El Retiro está lleno de pequeños monumentos a personalidades históricas, que se funden con el paisaje de arboleda.
     
  Era Sábado,  y a pesar de tan largo puente que teníamos, la poca gente que decidió permanecer en Madrid, decidió venir al Retiro a pasear.
     
  El otoño avanza y sus colores anarajandos empiezan a vislumbrarse entre el recuerdo del verdor estival
     
  Clásica imagen de esta época del año: papá con niño paseando al sol, con el puesto de helados cerrado hasta el año que viene
     
  Uno de tantos bustos.

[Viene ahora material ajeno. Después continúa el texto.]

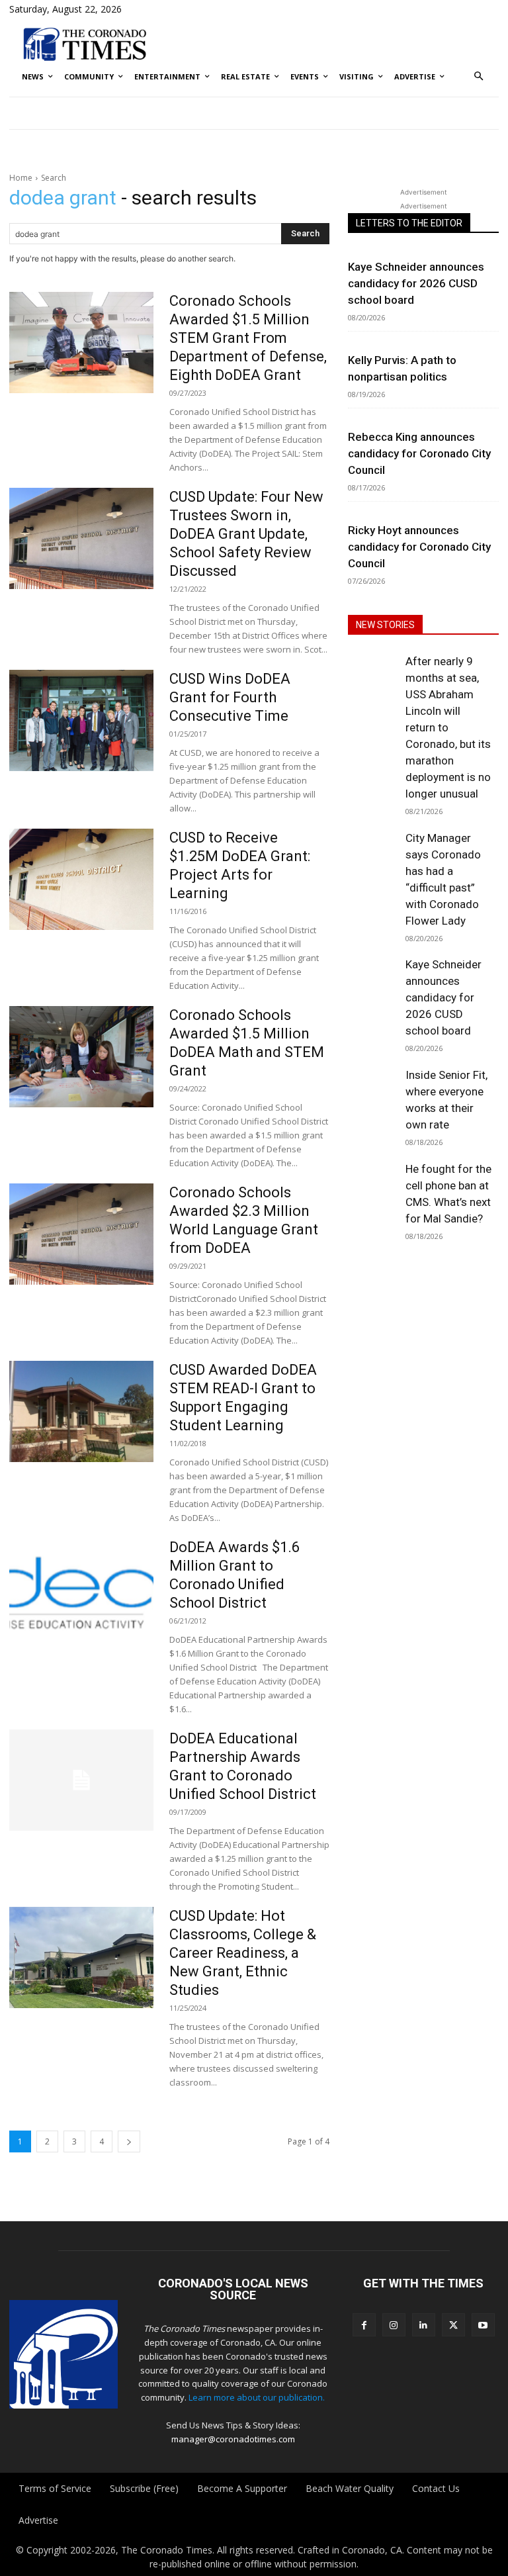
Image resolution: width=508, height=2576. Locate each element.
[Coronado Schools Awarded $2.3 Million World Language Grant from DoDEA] (81, 1234)
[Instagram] (393, 2324)
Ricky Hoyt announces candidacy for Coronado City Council (419, 547)
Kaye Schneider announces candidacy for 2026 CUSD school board (416, 283)
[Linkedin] (423, 2324)
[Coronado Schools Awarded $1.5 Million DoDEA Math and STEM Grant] (81, 1056)
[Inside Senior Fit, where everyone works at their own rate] (373, 1090)
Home (20, 177)
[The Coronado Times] (84, 43)
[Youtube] (483, 2324)
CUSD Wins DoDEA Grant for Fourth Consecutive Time (229, 697)
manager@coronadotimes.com (233, 2439)
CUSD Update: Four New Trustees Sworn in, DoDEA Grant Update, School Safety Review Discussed (246, 533)
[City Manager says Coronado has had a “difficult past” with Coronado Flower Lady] (373, 853)
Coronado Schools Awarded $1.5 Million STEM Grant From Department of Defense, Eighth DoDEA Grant (248, 338)
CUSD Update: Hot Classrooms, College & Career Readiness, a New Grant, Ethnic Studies (242, 1953)
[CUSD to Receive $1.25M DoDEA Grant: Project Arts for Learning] (81, 879)
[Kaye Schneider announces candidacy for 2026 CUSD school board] (373, 980)
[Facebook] (364, 2324)
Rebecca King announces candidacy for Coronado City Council (419, 453)
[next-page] (129, 2141)
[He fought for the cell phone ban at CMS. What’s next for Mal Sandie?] (373, 1184)
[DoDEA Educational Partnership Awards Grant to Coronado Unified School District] (81, 1780)
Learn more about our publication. (257, 2397)
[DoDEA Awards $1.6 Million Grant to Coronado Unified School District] (81, 1588)
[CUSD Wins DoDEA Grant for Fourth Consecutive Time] (81, 720)
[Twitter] (453, 2324)
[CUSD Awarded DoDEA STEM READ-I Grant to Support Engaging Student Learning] (81, 1411)
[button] (479, 77)
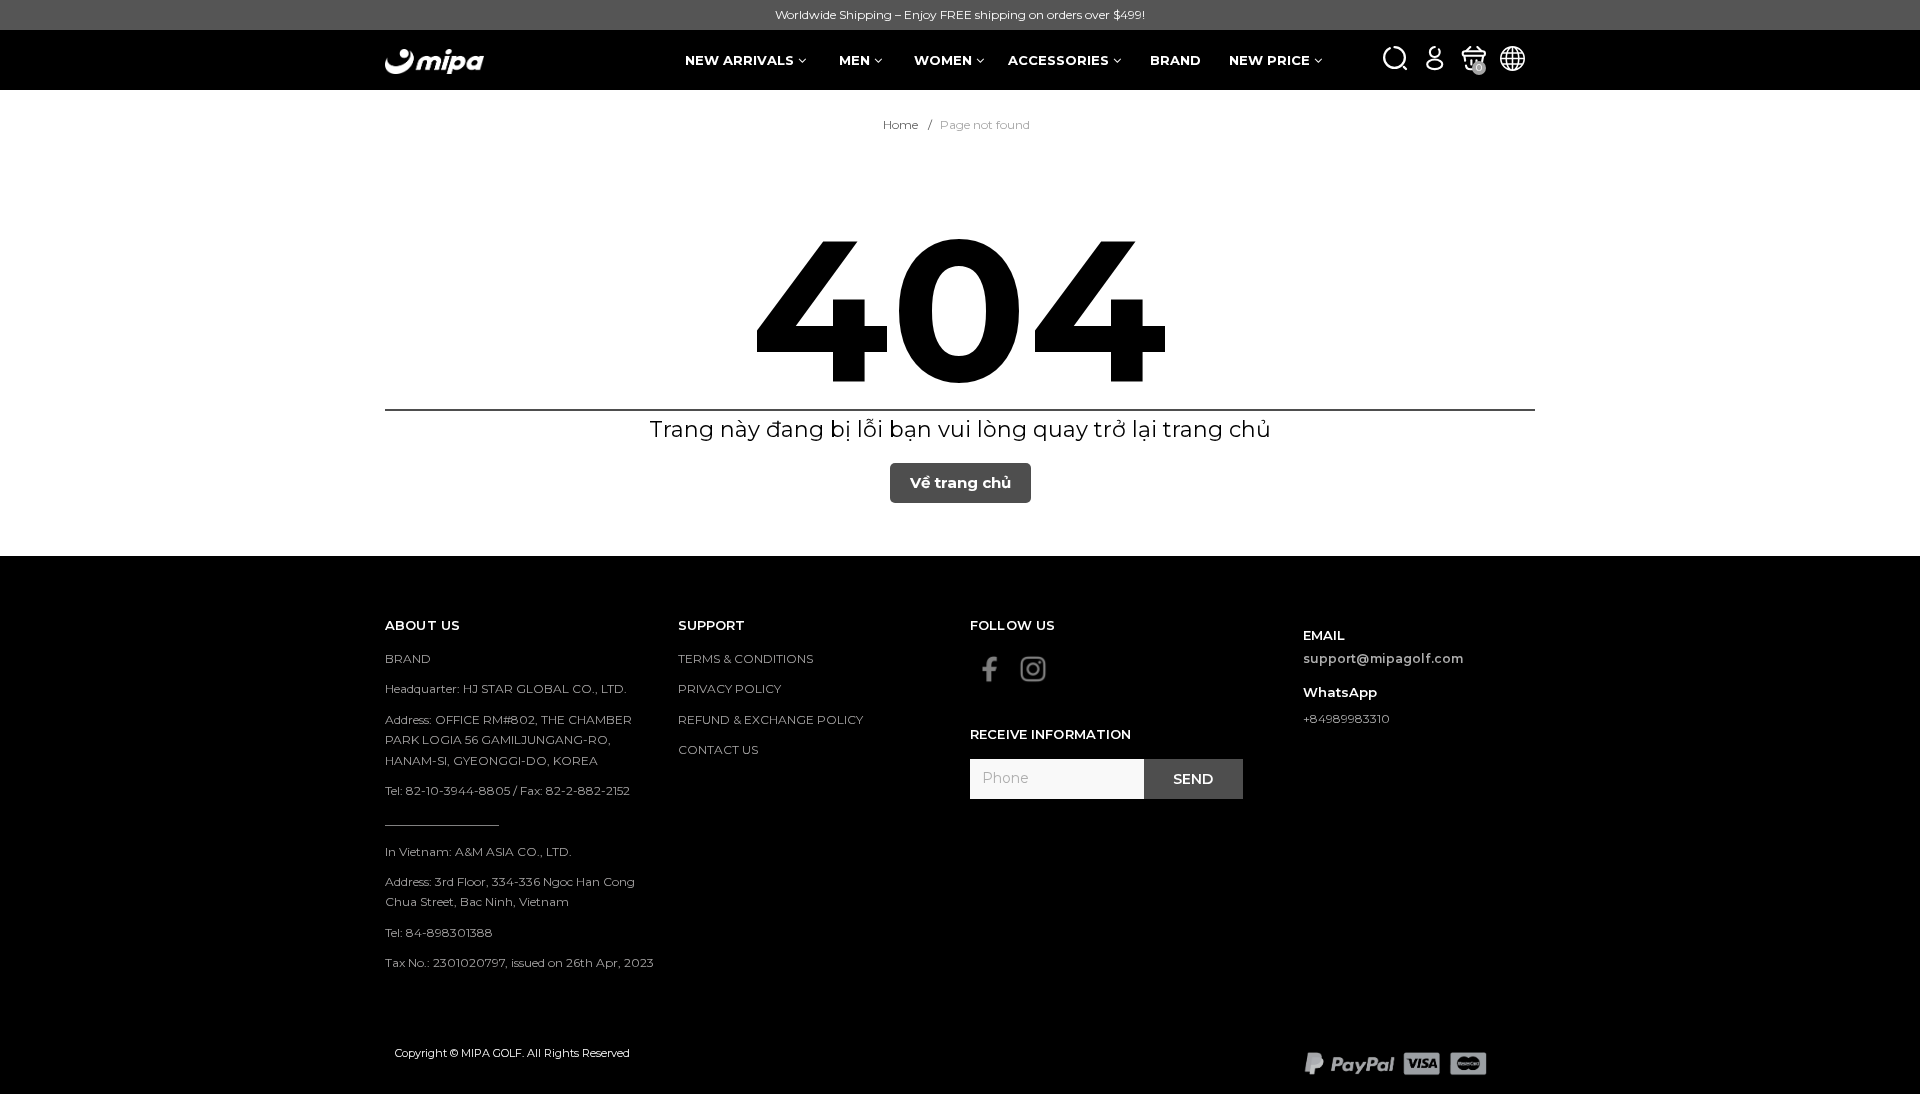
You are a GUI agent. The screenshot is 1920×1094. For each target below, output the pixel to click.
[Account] (1434, 57)
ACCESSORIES (1060, 60)
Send (1193, 779)
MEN (856, 60)
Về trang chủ (960, 482)
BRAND (1175, 60)
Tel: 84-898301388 (439, 932)
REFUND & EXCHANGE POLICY (770, 719)
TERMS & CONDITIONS (745, 658)
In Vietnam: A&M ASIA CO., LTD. (478, 851)
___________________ (442, 820)
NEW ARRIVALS (741, 60)
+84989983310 (1346, 718)
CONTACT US (718, 749)
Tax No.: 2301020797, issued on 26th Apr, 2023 (519, 962)
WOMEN (945, 60)
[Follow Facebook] (990, 669)
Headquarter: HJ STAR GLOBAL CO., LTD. (506, 688)
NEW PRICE (1271, 60)
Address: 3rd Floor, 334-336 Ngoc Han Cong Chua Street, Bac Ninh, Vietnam (510, 891)
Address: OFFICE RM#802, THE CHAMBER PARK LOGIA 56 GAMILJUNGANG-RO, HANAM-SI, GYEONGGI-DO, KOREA (508, 740)
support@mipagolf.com (1383, 658)
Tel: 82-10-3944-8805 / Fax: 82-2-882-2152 (507, 790)
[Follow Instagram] (1033, 669)
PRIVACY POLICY (729, 688)
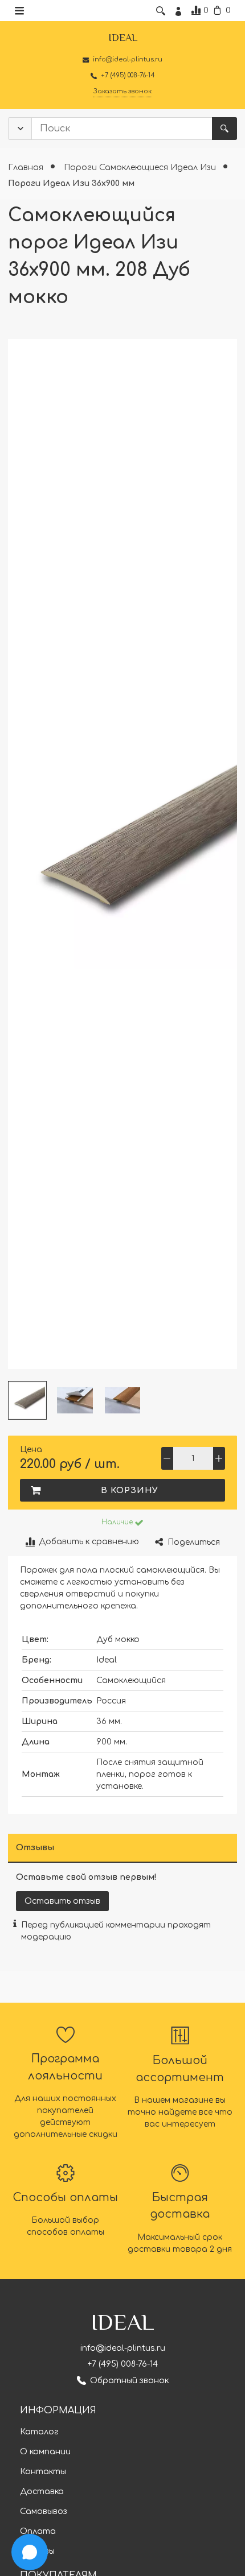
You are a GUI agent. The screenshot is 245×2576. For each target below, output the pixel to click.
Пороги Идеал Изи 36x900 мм (71, 183)
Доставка (42, 2491)
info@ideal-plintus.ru (122, 2348)
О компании (45, 2451)
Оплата (38, 2531)
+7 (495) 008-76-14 (123, 2364)
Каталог (39, 2432)
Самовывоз (43, 2511)
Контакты (43, 2471)
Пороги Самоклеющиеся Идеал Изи (141, 167)
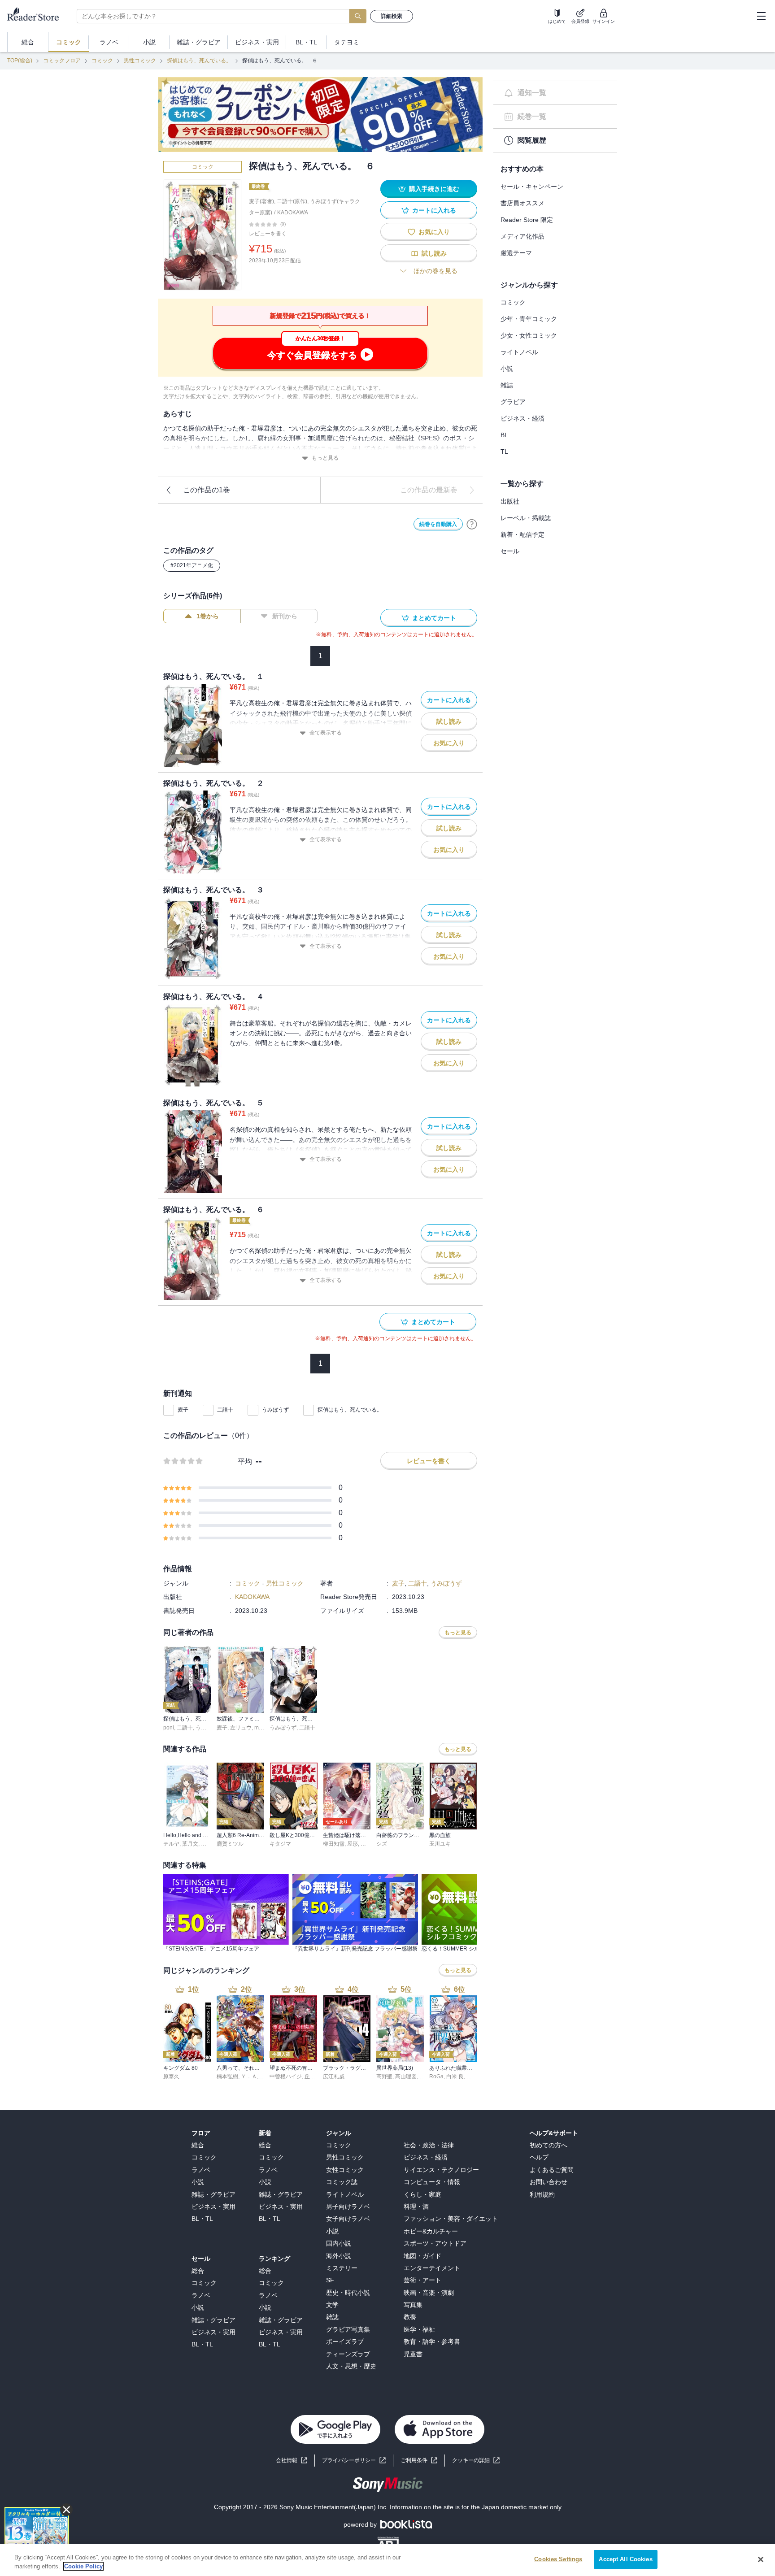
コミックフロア (62, 60)
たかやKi (477, 2076)
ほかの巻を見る (435, 270)
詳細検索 (391, 16)
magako (264, 1728)
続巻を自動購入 (438, 524)
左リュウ (241, 1728)
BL (504, 435)
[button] (476, 2460)
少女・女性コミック (529, 335)
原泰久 (171, 2076)
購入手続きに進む (434, 188)
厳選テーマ (516, 252)
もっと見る (325, 458)
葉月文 (190, 1844)
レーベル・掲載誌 (526, 517)
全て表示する (325, 733)
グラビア (513, 401)
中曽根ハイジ (286, 2076)
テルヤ (171, 1844)
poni (168, 1728)
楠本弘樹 (227, 2076)
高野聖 (384, 2076)
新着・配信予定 (522, 534)
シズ (381, 1844)
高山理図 (406, 2076)
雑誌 (507, 385)
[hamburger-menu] (761, 16)
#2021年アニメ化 (191, 565)
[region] (387, 2560)
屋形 (352, 1844)
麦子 (183, 1410)
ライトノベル (519, 352)
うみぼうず (275, 1410)
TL (504, 451)
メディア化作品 (522, 236)
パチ (366, 1844)
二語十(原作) (292, 201)
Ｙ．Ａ (249, 2076)
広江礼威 (333, 2076)
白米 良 (455, 2076)
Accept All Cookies (625, 2559)
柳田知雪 (333, 1844)
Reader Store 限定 (527, 219)
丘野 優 (313, 2076)
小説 (507, 368)
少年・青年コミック (529, 318)
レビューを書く (268, 233)
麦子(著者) (261, 201)
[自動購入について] (471, 524)
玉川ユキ (440, 1844)
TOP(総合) (19, 60)
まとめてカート (434, 617)
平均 (245, 1461)
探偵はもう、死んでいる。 (199, 60)
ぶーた (209, 1844)
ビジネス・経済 (522, 418)
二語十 (225, 1410)
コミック (102, 60)
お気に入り (434, 231)
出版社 (510, 501)
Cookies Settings (558, 2559)
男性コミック (140, 60)
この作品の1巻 (206, 490)
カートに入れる (434, 210)
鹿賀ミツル (230, 1844)
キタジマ (280, 1844)
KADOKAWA (292, 212)
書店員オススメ (522, 203)
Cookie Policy (83, 2566)
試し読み (434, 253)
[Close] (761, 2559)
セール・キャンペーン (532, 186)
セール (510, 551)
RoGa (436, 2076)
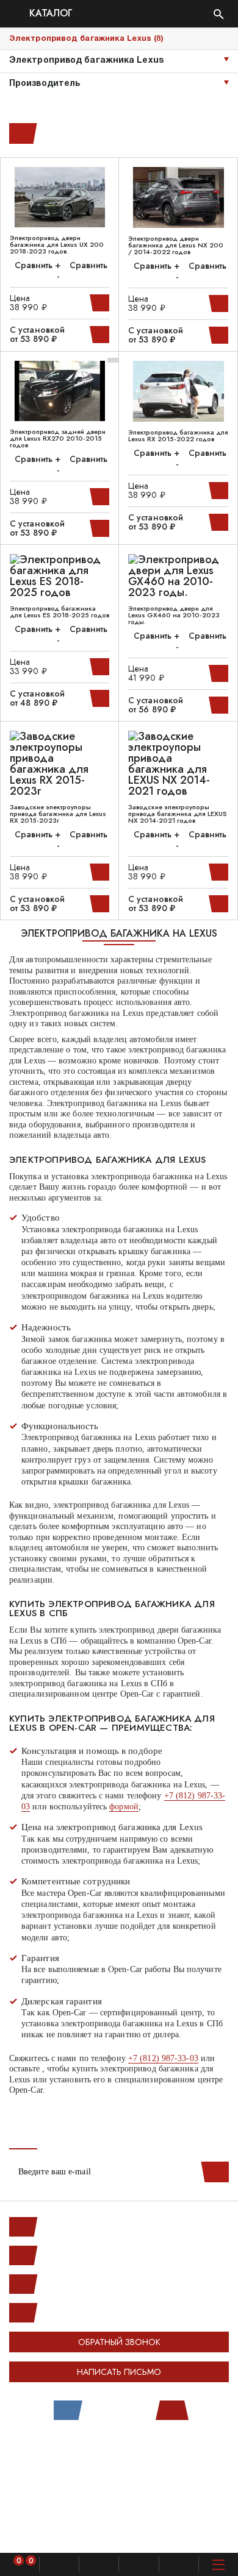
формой (124, 1806)
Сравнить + (37, 265)
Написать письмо (119, 2372)
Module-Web (144, 2450)
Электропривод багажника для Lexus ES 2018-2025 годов (59, 612)
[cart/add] (101, 302)
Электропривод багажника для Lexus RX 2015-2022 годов (178, 435)
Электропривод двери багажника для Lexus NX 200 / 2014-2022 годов (175, 245)
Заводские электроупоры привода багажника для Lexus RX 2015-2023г (58, 814)
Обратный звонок (119, 2342)
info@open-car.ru (73, 2312)
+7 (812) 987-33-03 (163, 2058)
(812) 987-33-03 (73, 2284)
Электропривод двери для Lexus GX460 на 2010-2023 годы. (174, 615)
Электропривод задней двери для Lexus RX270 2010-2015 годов (58, 438)
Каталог (49, 14)
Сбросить (21, 133)
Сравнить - (82, 270)
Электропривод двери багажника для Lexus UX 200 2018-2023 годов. (57, 245)
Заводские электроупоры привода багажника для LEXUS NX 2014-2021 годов (177, 814)
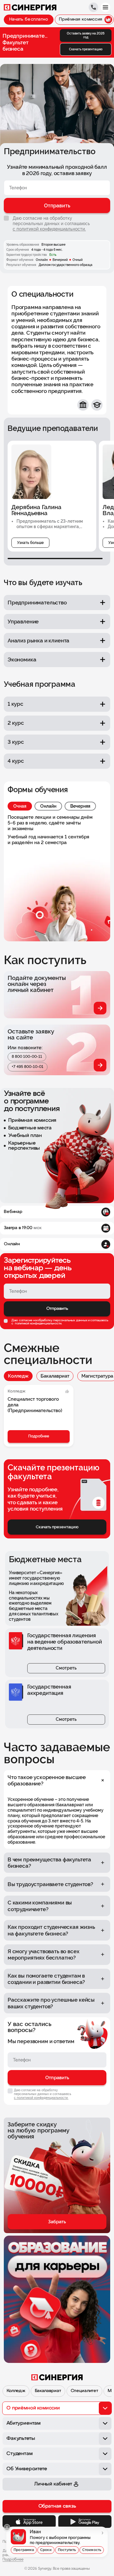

Justo detrás, aunque no se ve bien, está el Palacio de Cristal, antaño un inmenso invernadero y donde en la actualidad se celebran exposiciones.
     
  Se ocultó el sol tras una nube, justo en el momento de tirar la foto. Este es el camino a la Fuente de la Alcachofa, bordeando el Estanque.
     

  La Fuente de la Alcachofa. Al Fondo, en línea, hacia la derecha, con el único monumento al Diablo en todo el mundo, el Ángel Caído.
     

  Al amparo de la Fuente de la Alcachofa, en una pequeña explanada, hay una terraza donde se puede uno sentarse y tomar algo mientras los críos, como esta niña, se entretienen con las palomas.